The researchers used these six classification schemes and three patterns of growth to investigate several questions: first, they wanted to find the pattern of growth that produced the most stable classifications of reading disability over time; second, they asked which cut-score values in each classification system produced the most stable results; and third, they wanted to know which classification scheme produced the most stable classifications of reading disability.
Results found that the stability of reading disability identification over time was highest in the fan-spread growth pattern. This means that for the classification schemes, the best growth pattern for students to be classified in was when students with higher reading levels increased at faster rates than students with low reading levels (consistency range from 44%-74%). This was the case for all 5 classification schemes except for the dual-discrepancy classification, which was more stable over time with the stable-growth pattern (consistency = 84%). Regarding the cut points, they found that the higher cut-score values were more stable and consistent across classification schemes over time than the lower cut points. As for the most stable classification scheme, they found that the rudimentary form of the constellation model (i.e., comprising of two or more of the other 5 classification schemes) produced the most stable classifications (consistency range from 68%-70%).

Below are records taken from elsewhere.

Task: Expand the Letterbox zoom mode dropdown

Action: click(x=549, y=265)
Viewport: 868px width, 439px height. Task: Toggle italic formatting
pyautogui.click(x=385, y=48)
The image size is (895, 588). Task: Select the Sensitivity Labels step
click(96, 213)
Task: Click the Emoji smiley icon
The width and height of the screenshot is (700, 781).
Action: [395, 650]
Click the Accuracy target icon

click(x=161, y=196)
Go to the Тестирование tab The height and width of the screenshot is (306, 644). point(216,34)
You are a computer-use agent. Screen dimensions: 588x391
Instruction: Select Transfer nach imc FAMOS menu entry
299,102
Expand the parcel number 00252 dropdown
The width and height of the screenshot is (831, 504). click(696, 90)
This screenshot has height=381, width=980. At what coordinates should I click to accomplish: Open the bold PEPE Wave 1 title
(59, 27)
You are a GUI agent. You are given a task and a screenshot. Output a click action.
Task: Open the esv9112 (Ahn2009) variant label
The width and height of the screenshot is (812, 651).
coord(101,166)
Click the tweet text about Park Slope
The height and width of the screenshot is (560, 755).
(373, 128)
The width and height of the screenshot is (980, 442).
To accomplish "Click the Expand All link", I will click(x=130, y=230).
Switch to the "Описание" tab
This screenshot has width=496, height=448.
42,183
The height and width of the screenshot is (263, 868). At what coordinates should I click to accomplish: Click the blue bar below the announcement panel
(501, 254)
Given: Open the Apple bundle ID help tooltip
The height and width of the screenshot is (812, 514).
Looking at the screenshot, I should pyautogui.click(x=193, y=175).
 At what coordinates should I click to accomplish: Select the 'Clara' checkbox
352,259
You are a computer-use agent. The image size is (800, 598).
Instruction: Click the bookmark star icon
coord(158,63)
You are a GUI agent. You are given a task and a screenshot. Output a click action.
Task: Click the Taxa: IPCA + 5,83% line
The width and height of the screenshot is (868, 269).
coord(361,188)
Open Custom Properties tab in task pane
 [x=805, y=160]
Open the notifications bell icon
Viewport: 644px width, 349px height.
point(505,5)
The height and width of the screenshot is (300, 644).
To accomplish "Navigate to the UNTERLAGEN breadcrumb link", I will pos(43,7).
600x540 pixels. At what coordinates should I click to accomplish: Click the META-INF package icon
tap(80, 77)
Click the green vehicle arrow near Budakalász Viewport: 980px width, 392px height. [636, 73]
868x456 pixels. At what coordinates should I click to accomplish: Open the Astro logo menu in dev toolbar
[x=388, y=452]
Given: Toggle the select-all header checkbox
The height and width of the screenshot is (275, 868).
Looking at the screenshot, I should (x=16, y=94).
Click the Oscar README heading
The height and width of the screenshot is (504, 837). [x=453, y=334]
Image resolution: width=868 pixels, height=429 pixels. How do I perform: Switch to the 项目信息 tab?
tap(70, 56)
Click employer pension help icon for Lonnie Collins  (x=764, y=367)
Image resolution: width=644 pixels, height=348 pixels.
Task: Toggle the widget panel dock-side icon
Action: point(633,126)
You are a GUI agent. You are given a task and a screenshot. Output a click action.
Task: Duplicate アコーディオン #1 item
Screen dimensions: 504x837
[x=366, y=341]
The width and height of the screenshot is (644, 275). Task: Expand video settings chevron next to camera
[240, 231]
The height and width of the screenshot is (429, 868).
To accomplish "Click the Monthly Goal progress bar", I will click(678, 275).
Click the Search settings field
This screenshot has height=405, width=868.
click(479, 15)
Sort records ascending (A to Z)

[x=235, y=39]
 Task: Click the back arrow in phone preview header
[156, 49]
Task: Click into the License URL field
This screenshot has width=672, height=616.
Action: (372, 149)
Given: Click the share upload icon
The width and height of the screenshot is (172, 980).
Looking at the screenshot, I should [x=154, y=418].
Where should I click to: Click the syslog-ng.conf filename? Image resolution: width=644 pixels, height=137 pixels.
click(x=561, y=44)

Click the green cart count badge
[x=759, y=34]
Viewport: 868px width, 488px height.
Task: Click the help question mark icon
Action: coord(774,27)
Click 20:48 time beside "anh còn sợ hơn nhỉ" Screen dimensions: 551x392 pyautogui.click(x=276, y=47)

What might this mean for the concerns of not successfully identifying and treating students with a reading disability? Although this study does not necessarily give one definitive answer for the best way to identify a reading disability, it does provide evidence on the current state of affairs when examining classification schemes. The current stability rates can be considered low, even for the most stable classifications. Even still, a hopeful silver lining does appear in the findings from the constellation model. Similar to medical practice where multiple measures such as family history, x-rays, and blood tests are taken into account for a diagnosis, these findings suggest that even in the educational system, a reading diagnosis that takes into account many different sources of component skill levels in reading may be the best option for helping struggling readers.